I decided to throw stones out of his reach in the waster making sure he couldn't catch them and break his teeth. We had a superb time and the sun was so bright and lovely. Makes me realise what a lovely place this is to live.


Saturday 10 October 2009

Zak George

Thanks to Clicker Solutions I checked out videos by Zak George a young dog trainging guy with a programme in the US. He's fuuuuuuuuun and great! Check it out.

http://animal.discovery.com/videos/zak-george-project/

http://blogs.discovery.com/zak_george/

A fantastic Day at Dog Communication Because Mutts Need Manners

Grey and I went to Surrey today to attend a group run by the lovely Laura and Penel Dog Communication. Quite honestly, the bestest activity event that we've ever done. It was brilliant. Grey was a right monkey as usual, but he seemed (well to my untrained eye!) to learn to handle himself better by his second outing in the field with the teaching dogs. Basically, if he went OTT, the teaching dogs stepped in and told him off. The other dogs were amazing and it was a lovely atmosphere. I feel really lucky to have somewhere like that within easy reach of where we live. We're definitely going again. I'm really looking forward to seeing him learn how to handle himself more. Perhaps it will have a knock on effect for other areas. And I think it will help me too. It's a safe controlled environment. No worrying while out on walks.

They think he's been slow to mature. Sounds about right. That's what Helen Phillips said too and another behaviourist we saw. 30KG of puppy.

Thursday 8 October 2009

It was all going great and then not!

Finally reporting back after missing the internet for a month. Grey and the coonie cats were making very good progress at living together. We managed to get Grey not to chase the cats, one cat to not run and at one point, we were all sat on the bed together more or less quiet. Not bad for the first two weeks. The coonies still growl at him and I think cuddles are a long way off yet. But still way way better than I'd feared we going through since moving house.

Grey and I have been practising more road walking on the flat collar. He's done really well. Lunging at vans etc has decreased 90%. Still has the odd one if he's really hyped about being out and for some reason switched on. But the fact that's he's manageable on a flat collar and I can walk him around is really great.

So tempering the good news are two incidents. One is that my other half now has a black eye after Grey bopped upwards while L was leaning over him on the square when we were locked out last week. It was a real smack and ouch. Poor L. Bad dog mum moment number one. Don't let people lean over the dog if you can't trust him to stay with all four paws on the ground.

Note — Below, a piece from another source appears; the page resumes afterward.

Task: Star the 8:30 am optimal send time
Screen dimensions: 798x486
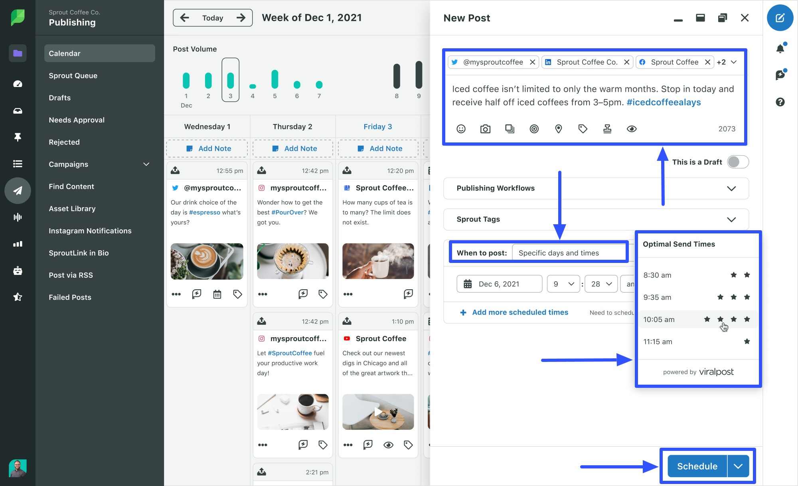Action: coord(733,275)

Incident two is today we went out for a beach walk with two friends and their dogs who we've not seen for months. Grey was a awful. Really rude, rough and OTT with the lovely whippet dog the same age but a little younger than Grey. He had hold of him at one point and that is just not on. Pinning and having a jaws round another dog's neck is really really bad. He did improve by the end of the walk but lordie, it wasn't a good. So lots of work to do there with Mr Grey.

He definitely has a habit of behaving badly when other dogs are on the lead and also now I see if the dog is a bit smaller than him and especially it seems if we all out for a walk together rather than a quick meet and greet and move on. I'd been working of ways getting him not to run in to the other dogs. Having a retrieve trained in would be really handy at this point perhaps, because if I give him a toy at this point he would just parade around with it and then his recall goes to pot. I probably manage him when I'm on my own by playing the 'find it' game of blind retrieves, where he will bring it back to me and also come away from other dogs to do that. But if an object is thrown, he sees it differently and he runs off and parades and can become more of a tease. I hadn't realised that he would be so awful because I've not been doing linear walks with other people alongside. I'm still unsure how to manage those as he pulls so hard and I don't know how to stop and start and recue him back to me if I'm trying to keep up with people. Perhaps this is why I've avoided it as I find it hard to manage a 30kg pulling dog if I don't stop or change direction. I ended up popping him on the dogmatic today which I haven't had out for ages.

Oh Mr Grey. Never simple is it. He's now asleep under the table farting. Lovely.